This Information Security Policy (the "Policy") establishes the principles and procedures to protect XIMNET MALAYSIA SDN BHD's (the "Company") information assets, including electronic data, computer systems, and physical documents.
Access Control
- Access to the Company's information systems and data will be granted on a least privilege basis, meaning users will only have the access necessary to perform their job duties.
- Strong passwords will be required for all user accounts, and regular password changes will be enforced.
- User access will be reviewed periodically and terminated when employment or contractual obligations end.
- Multi-factor authentication (MFA) will be implemented for access to critical systems and data.
Off-site Work Arrangement- Employees who require off-site work arrangements must obtain prior approval from their supervisor and IT department.

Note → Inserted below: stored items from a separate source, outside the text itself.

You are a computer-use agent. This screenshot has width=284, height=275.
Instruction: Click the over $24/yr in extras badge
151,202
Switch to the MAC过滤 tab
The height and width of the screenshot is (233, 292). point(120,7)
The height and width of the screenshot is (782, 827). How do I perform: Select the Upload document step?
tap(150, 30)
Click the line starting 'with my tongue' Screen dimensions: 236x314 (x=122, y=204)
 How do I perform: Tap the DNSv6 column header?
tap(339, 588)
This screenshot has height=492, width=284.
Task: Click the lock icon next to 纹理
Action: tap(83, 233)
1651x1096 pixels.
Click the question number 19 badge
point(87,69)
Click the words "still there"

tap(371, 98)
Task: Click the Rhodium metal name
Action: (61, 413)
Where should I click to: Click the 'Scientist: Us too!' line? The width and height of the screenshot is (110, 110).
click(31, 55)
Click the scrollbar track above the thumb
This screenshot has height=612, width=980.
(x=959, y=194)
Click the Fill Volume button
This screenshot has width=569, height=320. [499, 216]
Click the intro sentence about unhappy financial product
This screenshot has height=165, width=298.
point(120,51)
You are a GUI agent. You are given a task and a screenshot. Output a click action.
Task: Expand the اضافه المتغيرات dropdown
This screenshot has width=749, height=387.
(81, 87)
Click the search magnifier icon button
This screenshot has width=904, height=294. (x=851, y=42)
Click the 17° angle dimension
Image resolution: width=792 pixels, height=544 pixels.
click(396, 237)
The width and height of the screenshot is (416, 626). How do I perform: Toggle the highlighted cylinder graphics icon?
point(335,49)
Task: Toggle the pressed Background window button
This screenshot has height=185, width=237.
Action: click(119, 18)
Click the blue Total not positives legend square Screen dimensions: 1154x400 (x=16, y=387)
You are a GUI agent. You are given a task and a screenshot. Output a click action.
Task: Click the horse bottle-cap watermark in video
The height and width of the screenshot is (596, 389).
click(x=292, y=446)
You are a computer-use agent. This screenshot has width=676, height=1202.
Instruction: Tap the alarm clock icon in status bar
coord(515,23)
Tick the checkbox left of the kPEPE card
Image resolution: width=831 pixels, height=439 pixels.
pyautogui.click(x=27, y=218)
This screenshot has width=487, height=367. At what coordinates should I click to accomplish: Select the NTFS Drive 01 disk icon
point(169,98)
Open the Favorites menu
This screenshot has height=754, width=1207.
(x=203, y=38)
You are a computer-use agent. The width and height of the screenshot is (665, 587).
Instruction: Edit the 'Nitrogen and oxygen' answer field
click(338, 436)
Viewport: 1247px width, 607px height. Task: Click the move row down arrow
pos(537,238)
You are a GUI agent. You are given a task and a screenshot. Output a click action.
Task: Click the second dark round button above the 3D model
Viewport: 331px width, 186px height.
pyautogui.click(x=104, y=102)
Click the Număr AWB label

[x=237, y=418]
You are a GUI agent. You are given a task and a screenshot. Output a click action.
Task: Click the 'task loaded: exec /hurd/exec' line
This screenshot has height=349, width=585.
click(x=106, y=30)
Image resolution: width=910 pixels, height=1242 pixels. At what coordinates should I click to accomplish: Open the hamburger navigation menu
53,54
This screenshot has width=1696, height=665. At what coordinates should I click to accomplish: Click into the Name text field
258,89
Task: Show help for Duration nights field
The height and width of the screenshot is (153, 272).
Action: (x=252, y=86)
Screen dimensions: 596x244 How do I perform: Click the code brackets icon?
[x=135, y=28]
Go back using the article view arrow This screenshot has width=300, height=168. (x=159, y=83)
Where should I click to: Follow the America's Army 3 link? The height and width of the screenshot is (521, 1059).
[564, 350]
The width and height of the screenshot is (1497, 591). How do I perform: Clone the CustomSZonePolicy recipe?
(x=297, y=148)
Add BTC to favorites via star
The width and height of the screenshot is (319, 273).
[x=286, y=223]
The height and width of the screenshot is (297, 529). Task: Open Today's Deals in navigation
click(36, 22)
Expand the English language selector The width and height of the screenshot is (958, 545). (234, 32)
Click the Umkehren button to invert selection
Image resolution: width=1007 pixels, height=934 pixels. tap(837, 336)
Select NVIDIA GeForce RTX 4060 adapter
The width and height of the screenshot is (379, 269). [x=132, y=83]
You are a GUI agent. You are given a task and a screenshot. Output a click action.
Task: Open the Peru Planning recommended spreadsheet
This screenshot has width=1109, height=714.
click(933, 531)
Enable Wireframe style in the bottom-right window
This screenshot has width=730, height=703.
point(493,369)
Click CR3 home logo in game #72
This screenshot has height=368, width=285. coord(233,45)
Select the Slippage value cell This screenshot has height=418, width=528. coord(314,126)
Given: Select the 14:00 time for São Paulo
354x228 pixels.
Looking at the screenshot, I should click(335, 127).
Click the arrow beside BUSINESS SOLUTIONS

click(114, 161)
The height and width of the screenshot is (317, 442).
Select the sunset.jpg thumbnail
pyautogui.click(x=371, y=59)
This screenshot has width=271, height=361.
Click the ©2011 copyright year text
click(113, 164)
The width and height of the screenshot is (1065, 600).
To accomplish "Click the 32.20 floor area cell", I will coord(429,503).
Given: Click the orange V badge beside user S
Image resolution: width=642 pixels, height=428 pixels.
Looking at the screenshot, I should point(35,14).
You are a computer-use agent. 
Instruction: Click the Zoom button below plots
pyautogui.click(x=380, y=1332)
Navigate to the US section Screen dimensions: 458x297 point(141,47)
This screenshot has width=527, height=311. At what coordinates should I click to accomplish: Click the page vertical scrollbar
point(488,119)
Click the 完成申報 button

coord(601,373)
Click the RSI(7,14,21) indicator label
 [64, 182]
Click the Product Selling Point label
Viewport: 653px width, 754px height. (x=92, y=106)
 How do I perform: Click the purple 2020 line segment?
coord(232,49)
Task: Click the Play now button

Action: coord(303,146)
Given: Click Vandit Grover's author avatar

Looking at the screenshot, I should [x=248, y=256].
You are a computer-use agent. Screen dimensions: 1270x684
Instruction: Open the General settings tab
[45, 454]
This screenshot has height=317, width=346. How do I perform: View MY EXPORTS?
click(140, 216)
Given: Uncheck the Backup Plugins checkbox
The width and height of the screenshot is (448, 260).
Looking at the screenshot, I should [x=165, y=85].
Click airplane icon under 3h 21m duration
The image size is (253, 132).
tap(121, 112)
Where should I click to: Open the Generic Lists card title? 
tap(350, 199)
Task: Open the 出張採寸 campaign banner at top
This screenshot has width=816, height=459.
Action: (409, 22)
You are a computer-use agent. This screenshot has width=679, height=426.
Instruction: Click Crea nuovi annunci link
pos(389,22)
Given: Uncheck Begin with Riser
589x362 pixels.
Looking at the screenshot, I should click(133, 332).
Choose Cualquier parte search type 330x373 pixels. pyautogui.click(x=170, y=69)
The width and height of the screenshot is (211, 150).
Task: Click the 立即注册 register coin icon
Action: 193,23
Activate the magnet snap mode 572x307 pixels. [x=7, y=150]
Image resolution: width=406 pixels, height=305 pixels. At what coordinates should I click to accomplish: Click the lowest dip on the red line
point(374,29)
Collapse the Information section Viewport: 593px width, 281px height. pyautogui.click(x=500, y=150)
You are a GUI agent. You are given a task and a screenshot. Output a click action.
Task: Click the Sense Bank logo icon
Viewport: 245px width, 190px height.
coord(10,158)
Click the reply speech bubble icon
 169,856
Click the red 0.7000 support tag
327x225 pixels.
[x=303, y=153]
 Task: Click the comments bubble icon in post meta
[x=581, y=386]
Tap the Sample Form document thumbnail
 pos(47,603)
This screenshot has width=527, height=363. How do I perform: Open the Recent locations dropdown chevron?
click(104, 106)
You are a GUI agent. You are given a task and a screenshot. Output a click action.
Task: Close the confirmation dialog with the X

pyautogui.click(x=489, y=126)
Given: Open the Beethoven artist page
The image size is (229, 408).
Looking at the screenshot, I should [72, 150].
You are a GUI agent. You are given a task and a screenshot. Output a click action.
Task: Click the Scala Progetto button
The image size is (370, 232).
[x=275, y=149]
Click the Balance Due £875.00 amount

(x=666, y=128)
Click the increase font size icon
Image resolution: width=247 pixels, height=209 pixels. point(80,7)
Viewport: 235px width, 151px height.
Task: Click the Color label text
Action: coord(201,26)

- Secure remote access solutions will be provided for approved off-site work.
- Company data should not be stored on personal devices unless explicitly authorized and encrypted.
- Employees working off-site are responsible for the physical security of their laptops and other devices containing Company data.
Use of Portable IT Equipment and Data Storage Devices
- The use of personal laptops, tablets, and other devices for work purposes must be approved by IT.
- All Company-issued laptops and devices must be encrypted.
- The use of unauthorized portable storage devices (USB drives, external hard drives) is prohibited.
- Sensitive data should not be transferred or stored on portable devices without proper encryption and authorization.
Data Protection
- The Company is committed to protecting the confidentiality, integrity, and availability of its data.
- All Employees are responsible for handling Company and Client data with care and following data classification guidelines.
- Data shall not be disclosed to unauthorized individuals or entities without proper authorization.
- Data disposal will be conducted securely according to established procedures.
Data Loss Prevention (DLP)
- DLP solutions may be implemented to monitor and prevent the unauthorized transfer of sensitive data.
- DLP policies will be established to define what constitutes sensitive data and how it can be shared.
Customer Information Breach Incident Handling
- The Company has a documented incident response plan to address data breaches and security incidents involving customer information.
- The plan will outline procedures for identifying, containing, reporting, and recovering from a breach.
- Employees will be trained to identify and report suspicious activity that could indicate a breach.
Policy Review and Updates
This Policy will be reviewed and updated periodically to reflect changes in technology, regulations, and business needs. Employees will be notified of any changes to the Policy.
Training and Awareness
The Company will provide regular training to all Employees on information security policies and procedures. This training will help Employees understand their role in protecting the Company's information assets.
Consequences of Non-Compliance
Violations of this Policy may result in disciplinary action, up to and including termination of employment.